• _Work to complete_:
a) List the per-page numbers offered in the chooser example in the JavaScript performance discussion.
b) Please extend the JavaScript performance discussion past its final sentence.

• _Reading text_:
- - - - - - -

So does anyone have a good way of figuring out a browser's capabilities? I'm currently considering just explicitly going off what the browser is, but that seems hacky, and there are other factors involved I guess.
If the data is relatively homogeneous, one method might be to have a helper function that checks how long a particular subset of the data has taken to go through, and make a conservative estimate of how long the entire set will take.
From there, decide whether to display the message or not.
This may not be where you want to go, but do you have a good idea why the javascript can take so long? Is it downloading a bunch of content over the wire or is the actual formatting/churning on the browser the slow part?
You might even be able to do something incrementally so that while the whole shebang takes a long time but users see content 'build' and thus don't have to be warned.
Why not just let the user decide what X is? (e.g. like those "display 10 | 20 | 50 | 100" per page choosers) Then you don't have to do any measurement/guesswork at all; you can let them make the optimal latency / information content tradeoff.
This is somewhat misleading; usually when one discusses a browser's JS capabilities, it's referring to the actual abilities of the browser, such as does it support native XMLHTTP? Does it support ActiveX? etc.

- - - - - - -

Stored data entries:
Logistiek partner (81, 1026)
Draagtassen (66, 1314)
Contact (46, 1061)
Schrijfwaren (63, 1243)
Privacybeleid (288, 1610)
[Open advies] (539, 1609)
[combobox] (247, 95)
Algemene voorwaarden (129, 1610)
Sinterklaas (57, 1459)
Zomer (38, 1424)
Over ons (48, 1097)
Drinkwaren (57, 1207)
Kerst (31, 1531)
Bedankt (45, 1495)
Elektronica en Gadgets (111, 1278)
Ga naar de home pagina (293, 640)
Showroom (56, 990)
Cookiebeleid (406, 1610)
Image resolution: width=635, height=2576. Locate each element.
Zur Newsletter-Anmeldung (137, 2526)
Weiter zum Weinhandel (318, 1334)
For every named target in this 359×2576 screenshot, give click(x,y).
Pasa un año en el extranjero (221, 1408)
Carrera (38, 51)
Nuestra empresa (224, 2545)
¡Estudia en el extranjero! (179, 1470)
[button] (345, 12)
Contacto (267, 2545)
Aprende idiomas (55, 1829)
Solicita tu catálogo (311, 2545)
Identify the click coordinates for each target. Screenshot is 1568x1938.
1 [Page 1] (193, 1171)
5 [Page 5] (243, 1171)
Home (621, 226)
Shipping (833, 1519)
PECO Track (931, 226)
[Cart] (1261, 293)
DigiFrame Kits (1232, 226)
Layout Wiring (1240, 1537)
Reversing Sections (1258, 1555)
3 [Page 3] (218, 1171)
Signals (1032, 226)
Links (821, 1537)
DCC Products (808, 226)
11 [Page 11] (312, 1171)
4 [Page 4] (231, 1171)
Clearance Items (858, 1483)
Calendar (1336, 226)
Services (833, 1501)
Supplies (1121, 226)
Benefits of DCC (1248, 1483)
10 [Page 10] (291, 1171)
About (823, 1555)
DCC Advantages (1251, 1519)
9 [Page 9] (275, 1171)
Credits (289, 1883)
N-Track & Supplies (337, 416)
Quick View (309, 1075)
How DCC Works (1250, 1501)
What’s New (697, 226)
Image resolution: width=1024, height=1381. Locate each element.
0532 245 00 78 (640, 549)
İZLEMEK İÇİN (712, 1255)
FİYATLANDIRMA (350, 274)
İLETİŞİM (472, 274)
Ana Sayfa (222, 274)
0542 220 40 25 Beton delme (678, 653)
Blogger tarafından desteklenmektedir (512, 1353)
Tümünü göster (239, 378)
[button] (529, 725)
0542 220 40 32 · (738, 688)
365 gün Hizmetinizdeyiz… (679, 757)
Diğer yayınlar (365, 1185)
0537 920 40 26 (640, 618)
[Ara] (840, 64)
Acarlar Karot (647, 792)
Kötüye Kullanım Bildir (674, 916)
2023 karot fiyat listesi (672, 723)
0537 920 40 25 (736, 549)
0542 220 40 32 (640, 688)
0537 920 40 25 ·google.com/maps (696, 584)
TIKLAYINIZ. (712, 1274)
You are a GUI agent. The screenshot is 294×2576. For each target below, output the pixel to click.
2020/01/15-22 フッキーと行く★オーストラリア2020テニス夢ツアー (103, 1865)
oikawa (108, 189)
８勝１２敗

- - - - - - -

• _Responses for each task_:
a) 10, 20, 50, 100

b)
Regardless, there is no way to reliably deduce the processing power or speed of a browser. One might think that you could run some simple stress-tests, compute the result and compare to a list of past performances to see where the current user's browser ranks, and possibly use this information to arrive at an estimated time. The problem here, is that these calculations can not only be influenced by activities in the browser (or merely on the OS); for instance, you run your profiling script, and the user's AV scanner starts up because its 5pm; what normally might take 2s, takes 20s.
On thing to ask yourself, is: Does this processing have to take place right NOW? As n8wrl and Beska alluded to, you might need to code your own method whereby you break-up the work to be done into chunks and then you operate on them one at a time and using something like setTimeout(). This will give the engine time to 'breathe' -- and thus hopefully avoid the 'unresponsive script' warnings. Each of these chunks could also be used to update a progress bar (or similar) that gives the user some indication that work is being done.
Or you could take the approach like GMail - they flash a very small, red "Loading..." text area in the corner of the window. Sometimes its there for a few seconds, sometimes it's not there long enough to read it. Other times it blinks on-and-off several times. But you know when its doing something.
Lastly, also on the point of incrementally 'building' the page, you could inspect the source of Chrome's new tab page. Note: you can't view this using "view source"; instead, choose the "javascript console" option (while on the new tab page) and then look at the HTML source there. There should be a comment that explains their general strategy, like such:
<!-- This page is optimized for perceived performance. Our enemies are the time
taken for the backend to generate our data, and the time taken to parse
and render the starting HTML/CSS content of the page. This page is
designed to let Chrome do both of those things in parallel.
1. Defines temporary content callback functions
2. Fires off requests for content (these can come back 20-150ms later)
3. Defines basic functions (handlers)
4. Renders a fast-parse hard-coded version of itself (this can take 20-50ms)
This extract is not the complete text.